WHAT THE TASK ASKS = Return every entry exactly. Leave nothing out.

RECORDS SUPPLIED =

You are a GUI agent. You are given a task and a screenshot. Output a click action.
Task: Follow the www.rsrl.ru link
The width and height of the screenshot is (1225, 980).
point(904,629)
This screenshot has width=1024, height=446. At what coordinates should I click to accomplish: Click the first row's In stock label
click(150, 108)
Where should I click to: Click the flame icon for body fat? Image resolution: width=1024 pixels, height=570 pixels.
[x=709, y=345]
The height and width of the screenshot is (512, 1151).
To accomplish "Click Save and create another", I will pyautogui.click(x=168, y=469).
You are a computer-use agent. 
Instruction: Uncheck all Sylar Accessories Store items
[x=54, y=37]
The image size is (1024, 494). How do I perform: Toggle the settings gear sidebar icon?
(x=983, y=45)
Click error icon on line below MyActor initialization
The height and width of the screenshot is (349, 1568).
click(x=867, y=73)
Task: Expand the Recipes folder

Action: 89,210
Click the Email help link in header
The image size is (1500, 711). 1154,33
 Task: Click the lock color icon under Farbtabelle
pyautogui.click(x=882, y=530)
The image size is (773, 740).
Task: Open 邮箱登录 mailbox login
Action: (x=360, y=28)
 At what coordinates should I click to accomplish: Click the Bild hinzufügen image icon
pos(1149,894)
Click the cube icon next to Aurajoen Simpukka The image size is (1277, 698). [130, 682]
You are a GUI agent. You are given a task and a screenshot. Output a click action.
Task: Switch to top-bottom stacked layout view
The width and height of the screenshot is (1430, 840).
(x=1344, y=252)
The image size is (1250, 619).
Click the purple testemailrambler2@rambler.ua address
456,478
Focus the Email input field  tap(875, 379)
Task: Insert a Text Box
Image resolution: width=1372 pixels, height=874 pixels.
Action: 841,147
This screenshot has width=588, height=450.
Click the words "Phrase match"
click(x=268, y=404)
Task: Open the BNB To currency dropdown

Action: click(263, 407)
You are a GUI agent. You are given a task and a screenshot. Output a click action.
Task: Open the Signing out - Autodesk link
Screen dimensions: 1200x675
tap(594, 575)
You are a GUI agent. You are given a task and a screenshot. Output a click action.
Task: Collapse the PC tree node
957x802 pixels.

OUTPUT =
You are a GUI agent. You are given a task and a screenshot. Output a click action.
Task: Follow the www.rsrl.ru link
The width and height of the screenshot is (1225, 980).
point(904,629)
This screenshot has width=1024, height=446. At what coordinates should I click to accomplish: Click the first row's In stock label
click(150, 108)
Where should I click to: Click the flame icon for body fat? Image resolution: width=1024 pixels, height=570 pixels.
[x=709, y=345]
The height and width of the screenshot is (512, 1151).
To accomplish "Click Save and create another", I will pyautogui.click(x=168, y=469).
You are a computer-use agent. 
Instruction: Uncheck all Sylar Accessories Store items
[x=54, y=37]
The image size is (1024, 494). How do I perform: Toggle the settings gear sidebar icon?
(x=983, y=45)
Click error icon on line below MyActor initialization
The height and width of the screenshot is (349, 1568).
click(x=867, y=73)
Task: Expand the Recipes folder

Action: 89,210
Click the Email help link in header
The image size is (1500, 711). 1154,33
 Task: Click the lock color icon under Farbtabelle
pyautogui.click(x=882, y=530)
The image size is (773, 740).
Task: Open 邮箱登录 mailbox login
Action: (x=360, y=28)
 At what coordinates should I click to accomplish: Click the Bild hinzufügen image icon
pos(1149,894)
Click the cube icon next to Aurajoen Simpukka The image size is (1277, 698). [130, 682]
You are a GUI agent. You are given a task and a screenshot. Output a click action.
Task: Switch to top-bottom stacked layout view
The width and height of the screenshot is (1430, 840).
(x=1344, y=252)
The image size is (1250, 619).
Click the purple testemailrambler2@rambler.ua address
456,478
Focus the Email input field  tap(875, 379)
Task: Insert a Text Box
Image resolution: width=1372 pixels, height=874 pixels.
Action: 841,147
This screenshot has width=588, height=450.
Click the words "Phrase match"
click(x=268, y=404)
Task: Open the BNB To currency dropdown

Action: click(263, 407)
You are a GUI agent. You are given a task and a screenshot. Output a click action.
Task: Open the Signing out - Autodesk link
Screen dimensions: 1200x675
tap(594, 575)
You are a GUI agent. You are given a task and a screenshot. Output a click action.
Task: Collapse the PC tree node
957x802 pixels.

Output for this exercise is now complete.